Edwin Landseer (March 7, 1802 - October 1, 1873) was a British painter, well known for his paintings of animals - particularly horses, dogs and stags. The best known of Landseer's works, however, are sculptures - the lions in Trafalgar Square, London.
At the age of just 13, in 1815, Landseer exhibited works at the Royal Academy. He was elected an Associate of the Royal Academy at the age of 24, and an Academician of the Royal Academy five years later in 1831. He was knighted in 1850, and although elected President of the Royal Academy in 1866 he declined the invitation.
Landseer was a notable figure in 19th century British art, and his works can be found in Tate Britain, the Victoria and Albert Museum, Kenwood House and the Wallace Collection in London.
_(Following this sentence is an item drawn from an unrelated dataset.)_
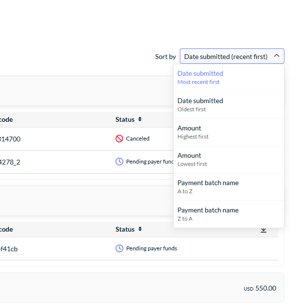Select Amount Highest first sorting
293x304 pixels.
(x=229, y=132)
He also collaborated with fellow painter Frederick Richard Lee.
The name Landseer Newfoundland is used for the variety of Newfoundland dog that, rather than being almost entirely black, features a mix of both black and white spots - the variety Landseer popularized in his paintings of water dogs rescuing children from drowning. Edwin Henry Landseer was rumoured to be able to paint with both hands at the same time, for example, paint a horse's head with the right and its tail with the left, simultaneously.
Sir Edwin Landseer Lutyens was named after him - Lutyens' father was a friend of Landseer.
Landseer's grave is in St Paul's Cathedral, London.